Table 1 description of data submitted by Bank mail
Bank armor |
Card data for credit card in nearly two years of this branch bank common user account |
Data volume: 10 ten thousand rows |
Line numbering: 9025.1-9025.100000 |
Introduction of data: the data is generated by simple preliminary statistics of the card flow data of the user of the common account type in the current bank. The line is located on the XX road of the XX district of the XX city, and users mainly use nearby residents and nearby employees as salary And (6) placing the card. Users with very low account usage frequency, i.e. less than 10 runs per year and less than 1 thousand runs in total, are screened out. The data is complete and has no missing, and the data is real by using the card. Data fields include name, age, deposit Balance, last two years of monthly income, last two years of annual income, last two years of monthly consumption, last two years of annual consumption, academic calendar and loan data. Wherein, the consumption refers to the capital expenditure of capital flowing to the commodity and service providing body and between the user cards Transfer accounts, credit card repayment, loan repayment and purchasing financing products do not account for monthly consumption and annual consumption. The deposit balance value range is 0-10000 ten thousand yuan, the age value range is 0-150, the monthly income value range is 0-1000 ten thousand yuan, and the annual income The value range is 0-10000 ten thousand yuan, the monthly consumption value range is 0-1000 ten thousand yuan, and the annual consumption is eliminatedThe fee range is 0-10000 ten thousand yuan … |
Cold data refers to archived data that is generally not subject to further change. Such as credit card transaction data, transportation data, and super-consumer data of the user in the last year. The cold data is considered suitable for use as training data for a machine learning model. Because it is stable and the amount of data is typically large.
The hot data refers to data with high access and update frequency, is usually directly stored in the data source side system, and the reading of the hot data relates to the secrecy of the hot data and also relates to the stability of the data source side system. The hot data is deposit data of bank depositors, and the deposit data can be used for providing a lender to check the property condition of the depositor, evaluate the repayment capability of the depositor and judge the loan risk when the depositor transacts loan business.

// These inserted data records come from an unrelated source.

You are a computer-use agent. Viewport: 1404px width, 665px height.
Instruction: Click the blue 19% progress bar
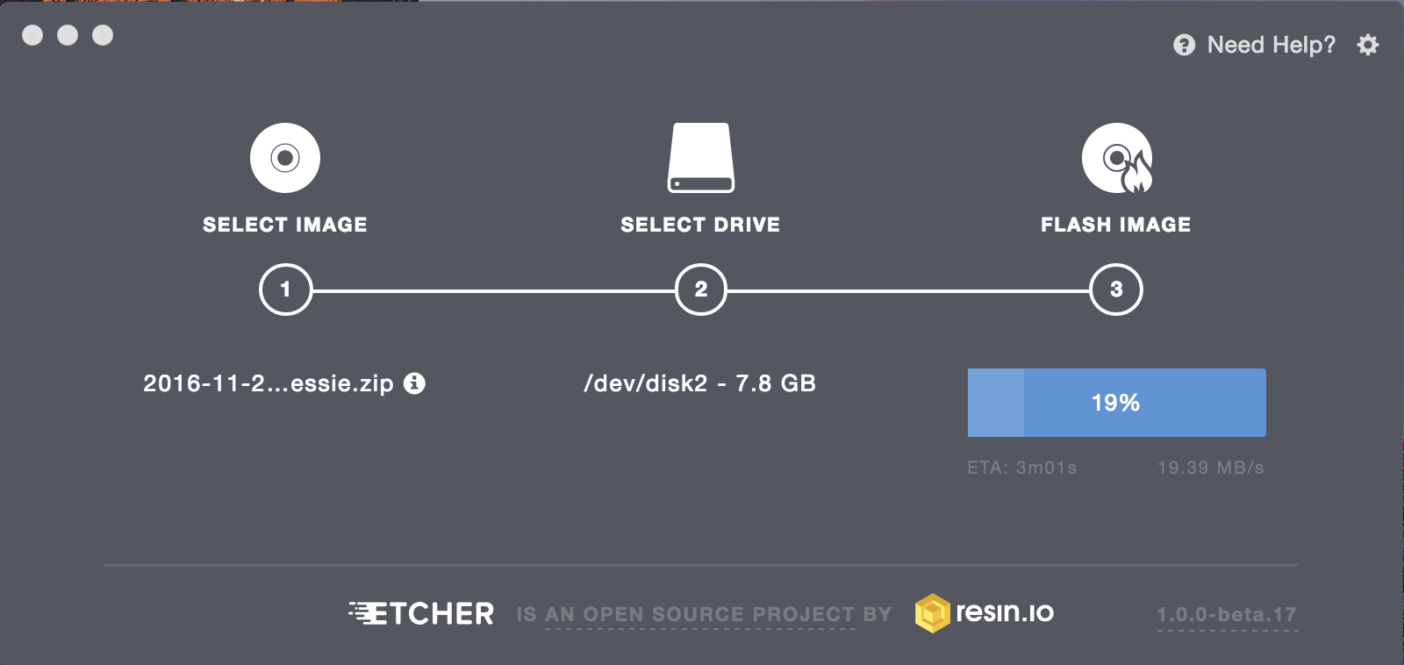click(1115, 403)
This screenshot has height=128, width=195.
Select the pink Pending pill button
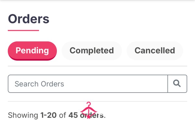[32, 51]
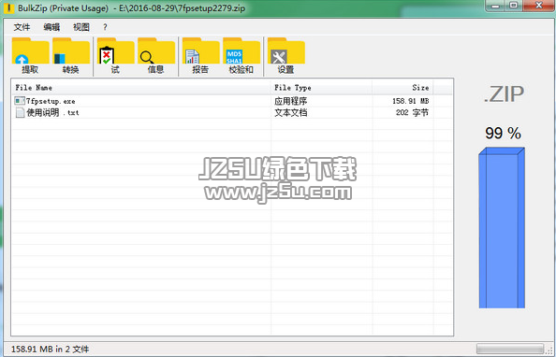Open 设置 settings
This screenshot has width=556, height=357.
(286, 55)
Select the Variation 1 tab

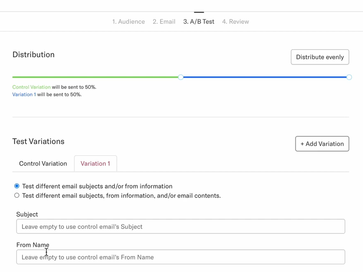[95, 164]
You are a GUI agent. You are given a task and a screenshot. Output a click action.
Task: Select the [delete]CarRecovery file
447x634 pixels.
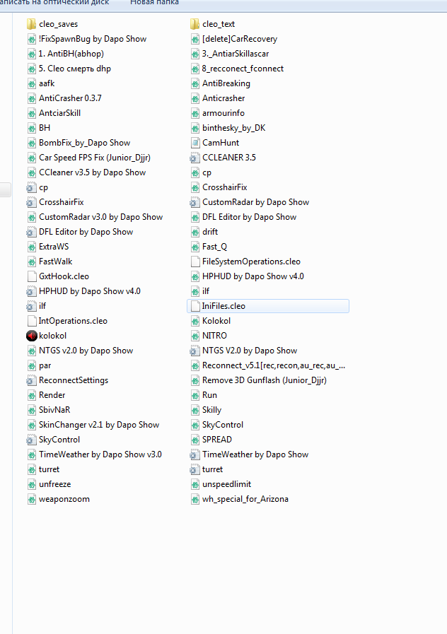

The depositor deposit data filed as cold data has little significance for judging the current asset condition of the depositor.
The cold data can be used to train a neural network model that determines loan risk levels based on depositor property conditions. Therefore, cold data is used for completing the training of machine learning models, such as neural network models, classifiers and the like, and then the latest data obtained by the embodiment is input into the trained machine learning models, so that accurate results can be obtained. Of course, the training of the machine learning model can be directly performed using the present embodiment. If fields that change frequently are avoided, the training of the machine learning model is similar to cold data. After the retention node 20 is provided on the data origin side and the copy is assigned to the cooperative node 30, the change of the hot data is synchronized by using the retention copy, so that the change of the hot data can participate in the calculation of the data processing model 50. For example, the total real-time deposit amount of the depositor at a plurality of banks is obtained through the embodiment as the basis for loan credit granting.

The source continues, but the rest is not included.